王輝耀
歐美同學會
副會長兼商會會長
近幾年,中國有越來越多的人投身于社會公益事業,并立志成為以完善社會為己任的社會企業家。就像高科技及相關產業取得突破性發展,需要科學家來完成科技創新一樣,完善整個社會,也依賴于我們有一批社會企業家進行社會創新。和諧社會、法治社會、人文社會以及新的環保、公益等社會理念的涌現,都體現了中國在社會創新上的日漸進步。然而,這一過程中還需要反思的是:難道僅僅依靠社會多建立一些慈善機構,個人多進行一些慈善捐助,就能完善社會?

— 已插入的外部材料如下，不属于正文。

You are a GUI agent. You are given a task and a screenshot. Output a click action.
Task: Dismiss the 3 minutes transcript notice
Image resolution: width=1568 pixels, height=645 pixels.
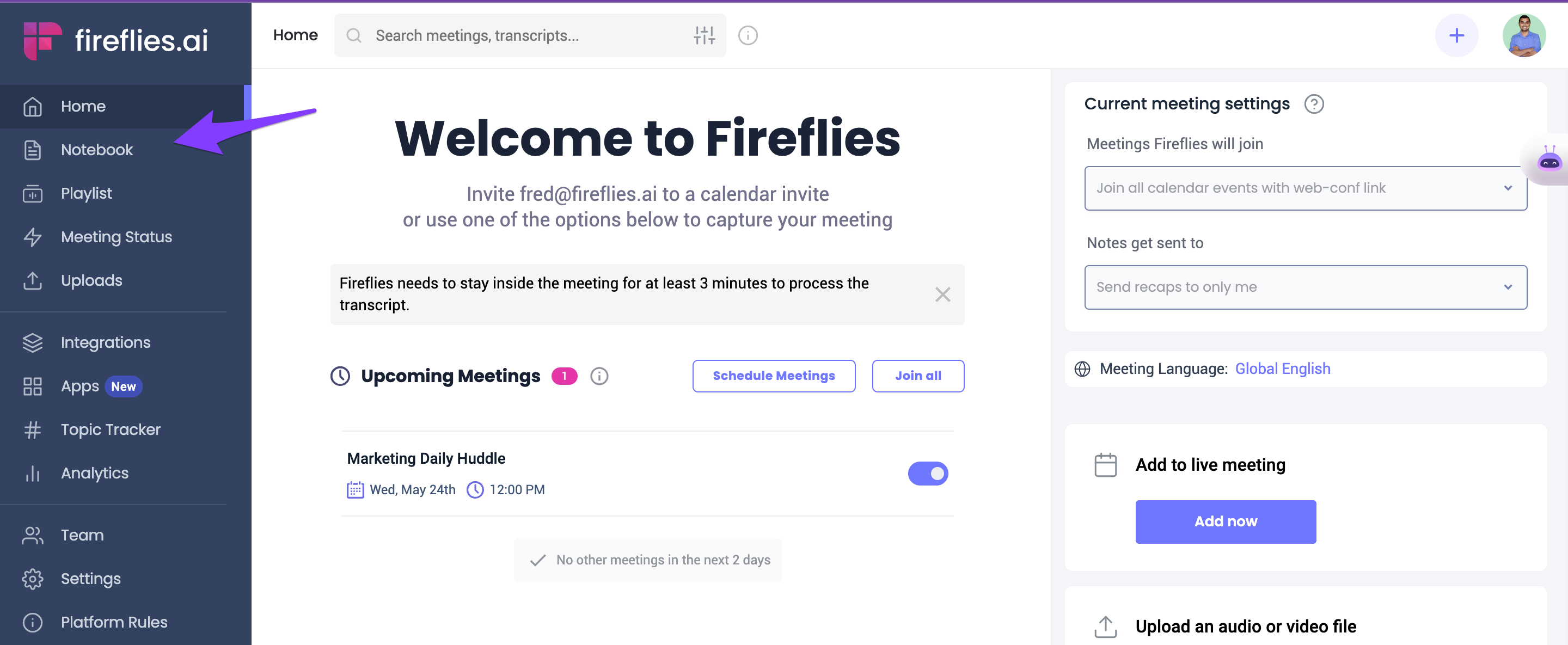click(x=942, y=294)
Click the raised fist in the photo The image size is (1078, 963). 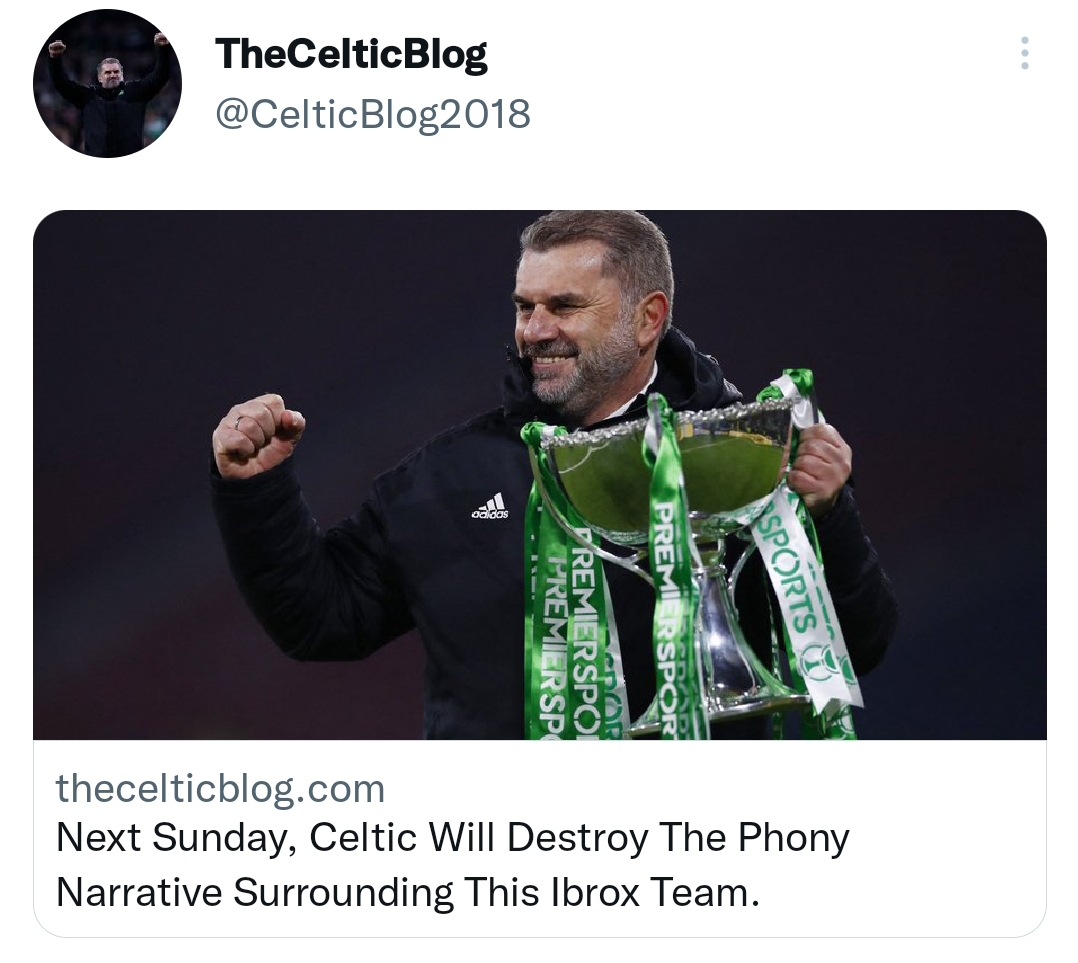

我們當然應該提倡這些社會公益的理念和文化,但是,我們還需要站在更宏觀的視角來審視如何完善社會。我曾捐助成立過一所希望小學,四川大地震時也擔任歐美同學會賑災組委會主席,除自己捐款外,還組織募捐三百多萬。但是,個人財力終究有限。最根本的途徑只能是推動醫保、教育等所有相關社會公共政策的完善,才能讓中國大多數人都因此受惠。或者說,完善我們的社會,就離不開社會公共政策的完善,即使那些新的社會理論也需要有人首倡與宣傳。因此,我們社會需要更多的社會企業家出來推動這項工作。
但是,如何完善社會的公共政策?如何推動政府的政策更加科學化?對于制度體系上存在的一些不足,誰能在政府之外提供具備專業性、可行性的儲備性政策?社會與公民參政議政,尤其少數政府部門與民眾之間存在某種程度“博弈”時,體制內很多研究所常常不太具備獨立性,有個人職業的公民與非專職的人大代表即使有能力也沒有時間進行日常政策研究,他們該委托哪一個具備利益中立性的機構來進行專業政策研究?很明顯,中國需要大批獨立于體制外、具備社會公共屬性的專業政策研究與咨詢機構——也就是我們通常所說的智庫。
同時,政府體制外具備提供“儲備性政策”功能的智庫出現,對于推動政府決策的科學化以及社會公共政策的完善有著不可忽視的意義。但是,智庫是非營利性的社會組織,尤其是獨立于體制外的智庫的發展,既依賴于政府的推動與“上傳下達”渠道的完善,也依賴于新的社會人文環境與捐贈文化的形成。企業和個人想為社會做點事情以及做慈善,其實不一定只捐學校、圖書館,當然這些也是十分必要的。但我認為,當社會發展到一定程度,我們的硬件開始具備時,我們的企業家其實還可以捐助社會公共政策研究。在國外,我們可以看到一些著名企業家捐助的許多智庫,例如美國的布魯斯金學會、卡內基國際和平基金會、傳統基金會、胡佛研究所等。但是在中國,目前還看不到類似的捐贈,這種新的社會公益觀念與完善社會的方式還需要進行新的提倡和宣傳。與此同時,政府的引導和在這方面政策的支持也是急需跟上的。只有這樣,中國不僅要有需要發展的硬件,也需要更多的企業家成為社會企業家、知識企業家,也要有社會和民間支持的智庫,這也是關系到一個國家智商的發展問題,需要引起重視,才能更好的迎接新時代的挑戰。